Russian hackers are being accused of carrying out the biggest cyber-raid against the US for more than five years, targeting federal government networks in a sophisticated attack, according to American officials and sources.
The hackers, linked to Russian spy agencies, were able to monitor internal emails at the US Treasury and Department of Commerce and may have compromised other bodies, in what is being described as a highly sophisticated state-level attack.
Security agencies in the UK and elsewhere were also scrambling to assess the impact on their systems – while the revelation was deemed so grave it led to a national security council meeting at the White House over the weekend.
On Monday, the US national security council said it was working closely with the FBI and the Cybersecurity and Infrastructure Security Agency (Cisa) “to coordinate a swift and effective whole-of-government recovery and response to the recent compromise.”
The US has not formally named the country it believes is responsible, but multiple sources blamed Moscow, specifically a well-known Russian hacking group known as Cozy Bear.

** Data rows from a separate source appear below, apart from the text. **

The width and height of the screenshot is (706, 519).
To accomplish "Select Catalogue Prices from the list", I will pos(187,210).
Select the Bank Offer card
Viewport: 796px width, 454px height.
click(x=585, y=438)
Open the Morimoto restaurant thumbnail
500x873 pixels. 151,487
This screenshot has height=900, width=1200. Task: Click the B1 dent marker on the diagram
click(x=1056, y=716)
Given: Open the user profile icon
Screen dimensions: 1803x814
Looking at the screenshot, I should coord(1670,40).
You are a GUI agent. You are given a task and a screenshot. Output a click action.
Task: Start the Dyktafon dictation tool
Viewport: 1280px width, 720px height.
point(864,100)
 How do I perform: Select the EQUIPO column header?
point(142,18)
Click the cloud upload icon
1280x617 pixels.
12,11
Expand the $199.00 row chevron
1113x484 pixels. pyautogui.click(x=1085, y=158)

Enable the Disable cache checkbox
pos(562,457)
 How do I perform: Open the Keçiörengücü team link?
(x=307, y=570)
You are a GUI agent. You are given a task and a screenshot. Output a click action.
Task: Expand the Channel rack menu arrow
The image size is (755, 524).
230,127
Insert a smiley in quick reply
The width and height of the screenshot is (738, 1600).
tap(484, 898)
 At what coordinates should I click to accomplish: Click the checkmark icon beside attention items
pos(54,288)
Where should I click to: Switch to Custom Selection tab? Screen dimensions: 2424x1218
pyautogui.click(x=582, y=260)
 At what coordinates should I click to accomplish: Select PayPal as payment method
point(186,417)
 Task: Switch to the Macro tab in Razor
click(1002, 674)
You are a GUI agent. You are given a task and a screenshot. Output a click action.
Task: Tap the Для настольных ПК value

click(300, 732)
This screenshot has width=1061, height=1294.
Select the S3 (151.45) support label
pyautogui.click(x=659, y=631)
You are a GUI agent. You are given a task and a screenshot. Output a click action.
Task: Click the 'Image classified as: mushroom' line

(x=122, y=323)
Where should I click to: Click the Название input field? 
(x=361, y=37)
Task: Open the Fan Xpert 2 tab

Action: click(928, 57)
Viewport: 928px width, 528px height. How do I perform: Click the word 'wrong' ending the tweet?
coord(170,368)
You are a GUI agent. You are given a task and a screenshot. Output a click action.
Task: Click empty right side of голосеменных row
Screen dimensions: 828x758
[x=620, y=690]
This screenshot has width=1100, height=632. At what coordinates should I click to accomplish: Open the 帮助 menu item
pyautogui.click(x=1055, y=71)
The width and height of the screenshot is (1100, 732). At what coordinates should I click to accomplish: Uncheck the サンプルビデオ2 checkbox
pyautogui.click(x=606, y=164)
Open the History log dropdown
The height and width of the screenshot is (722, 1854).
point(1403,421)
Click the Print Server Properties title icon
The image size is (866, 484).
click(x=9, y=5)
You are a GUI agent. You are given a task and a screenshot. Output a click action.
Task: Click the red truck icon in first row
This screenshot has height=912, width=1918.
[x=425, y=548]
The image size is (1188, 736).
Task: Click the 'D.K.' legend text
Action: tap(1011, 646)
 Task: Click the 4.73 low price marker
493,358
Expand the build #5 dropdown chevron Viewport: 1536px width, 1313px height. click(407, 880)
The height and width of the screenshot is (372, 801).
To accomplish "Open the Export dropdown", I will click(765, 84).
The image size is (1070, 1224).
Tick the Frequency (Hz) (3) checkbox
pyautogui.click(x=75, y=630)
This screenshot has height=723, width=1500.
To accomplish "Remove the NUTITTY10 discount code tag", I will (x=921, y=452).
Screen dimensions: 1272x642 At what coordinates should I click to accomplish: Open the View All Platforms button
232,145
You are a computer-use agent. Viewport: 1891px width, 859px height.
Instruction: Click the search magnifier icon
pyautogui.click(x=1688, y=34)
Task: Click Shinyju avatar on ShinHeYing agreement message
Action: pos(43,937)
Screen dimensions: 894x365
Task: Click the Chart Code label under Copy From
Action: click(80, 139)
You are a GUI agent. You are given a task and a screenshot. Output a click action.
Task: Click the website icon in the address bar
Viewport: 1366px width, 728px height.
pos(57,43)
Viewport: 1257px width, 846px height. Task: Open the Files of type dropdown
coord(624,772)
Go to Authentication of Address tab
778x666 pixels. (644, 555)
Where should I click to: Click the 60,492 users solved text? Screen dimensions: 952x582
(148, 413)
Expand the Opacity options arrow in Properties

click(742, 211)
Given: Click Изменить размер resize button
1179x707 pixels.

Earlier this year the US, UK and Canada accused Cozy Bear of trying to steal coronavirus vaccine secrets from western researchers.
The group has been previously accused of trying to hack into White House and Democratic party systems in 2014 and 2015.
They compromised a little-known but strategically important corporate software management tool called SolarWinds, widely used by government agencies and businesses to copy and steal data, in attacks that began as long ago as March.
Cybersecurity experts said the hackers inserted their own code into SolarWinds software, used to carry out updates, from March without the company knowing.
This “supply chain attack” is extraordinarily difficult to detect, officials added, and allowed the operatives to gain access to sensitive systems without being detected.
The FBI is now investigating the breach on the Department of Treasury and Commerce to assert the severity of the hack.